Q & A with Douglas Rushkoff on taking control of our tech

Following last week’s excerpt of Douglas Rushkoff’s new book Program or be Programmed: Ten Commands for the Digital Age, we follow with a Q&A with the author, featuring questions from Shareable’s community of contributors and advisors. On Wednesday, October 13 and Thursday, October 14, we invite our wider community of readers to engage with Rushkoff in the comments, as he responds to your questions and thoughts.

Shareable magazine has asked various members of its board of advisers to ask questions to Douglas Rushkoff, related to his new book.

The full collective interview is also reproduced here.

Here’s my question, and his reply, excerpted:

Michel Bauwens: If we indeed take control of our technology, how do you see the balance between individual control, relationships between peers, and the power of any new collectives that may arise in this networked world? Do you see the balance between individuality and collectivity changing?

Rushkoff: Well, if we take control of our tech, as you put it, then we get to decide how that dynamic changes. I don’t think we get to fully take charge of it, though. I think we get to partner with it, and with our various biological and evolutionary imperatives. I feel like the best we can hope for is conscious participation in all this.

There is almost certainly an evolutionary drive toward increasing complexity in the face of entropy. That’s practically a definition of life. Technology is so powerful and attractive to us because it holds the promise of greater complexity and greater connectedness. Atoms to molecules to cells to organelles to organisms. What’s next? No one knows for sure, but it sure ain’t Facebook.
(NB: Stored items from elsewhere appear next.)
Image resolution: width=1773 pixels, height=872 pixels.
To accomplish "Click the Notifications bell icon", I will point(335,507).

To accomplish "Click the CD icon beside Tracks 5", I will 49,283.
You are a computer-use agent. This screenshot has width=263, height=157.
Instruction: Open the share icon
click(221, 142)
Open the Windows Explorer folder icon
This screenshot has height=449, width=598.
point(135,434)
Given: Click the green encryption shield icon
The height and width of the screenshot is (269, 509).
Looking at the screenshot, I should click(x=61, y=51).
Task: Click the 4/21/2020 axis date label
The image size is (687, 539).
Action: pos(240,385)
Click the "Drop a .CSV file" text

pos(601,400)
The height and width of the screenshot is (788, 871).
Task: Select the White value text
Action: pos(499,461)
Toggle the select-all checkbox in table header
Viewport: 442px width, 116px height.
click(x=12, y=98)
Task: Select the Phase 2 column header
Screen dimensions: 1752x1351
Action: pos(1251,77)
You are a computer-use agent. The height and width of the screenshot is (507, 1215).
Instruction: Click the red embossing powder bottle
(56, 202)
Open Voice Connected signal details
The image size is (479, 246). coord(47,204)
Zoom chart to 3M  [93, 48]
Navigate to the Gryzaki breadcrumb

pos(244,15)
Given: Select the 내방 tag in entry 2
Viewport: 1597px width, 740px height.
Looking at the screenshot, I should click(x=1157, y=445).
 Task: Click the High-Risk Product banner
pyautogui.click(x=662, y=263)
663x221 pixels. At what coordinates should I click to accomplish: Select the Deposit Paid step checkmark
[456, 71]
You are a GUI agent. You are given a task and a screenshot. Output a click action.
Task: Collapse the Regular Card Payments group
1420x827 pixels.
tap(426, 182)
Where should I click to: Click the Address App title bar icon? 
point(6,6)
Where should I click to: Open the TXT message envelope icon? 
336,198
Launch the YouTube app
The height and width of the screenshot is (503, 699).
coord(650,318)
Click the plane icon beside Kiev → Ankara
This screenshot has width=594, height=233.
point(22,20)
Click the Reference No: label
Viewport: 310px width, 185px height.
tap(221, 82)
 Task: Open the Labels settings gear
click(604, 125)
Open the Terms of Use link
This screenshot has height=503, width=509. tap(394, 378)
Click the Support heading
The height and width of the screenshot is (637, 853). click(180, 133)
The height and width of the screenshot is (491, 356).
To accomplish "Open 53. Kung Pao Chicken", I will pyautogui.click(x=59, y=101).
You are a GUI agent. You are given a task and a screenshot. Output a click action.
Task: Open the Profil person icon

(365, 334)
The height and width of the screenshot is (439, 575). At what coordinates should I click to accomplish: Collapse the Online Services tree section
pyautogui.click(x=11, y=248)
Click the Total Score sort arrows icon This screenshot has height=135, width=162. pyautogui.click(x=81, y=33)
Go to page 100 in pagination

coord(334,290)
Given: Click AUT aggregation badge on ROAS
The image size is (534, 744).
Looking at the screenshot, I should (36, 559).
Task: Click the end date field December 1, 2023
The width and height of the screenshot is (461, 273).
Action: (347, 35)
I have been saying from the beginning—the early ’90s anyway—that we are looking at collective organism. But unlike some kind of fascist Borg, we don’t have to lose our individuality. It is actually enhanced as more people become aware of everyone else. Not a hive, but more of a coral reef.

Some of these rather invasive technologies are really just preparation for a world where everyone will know what you are thinking anyway.”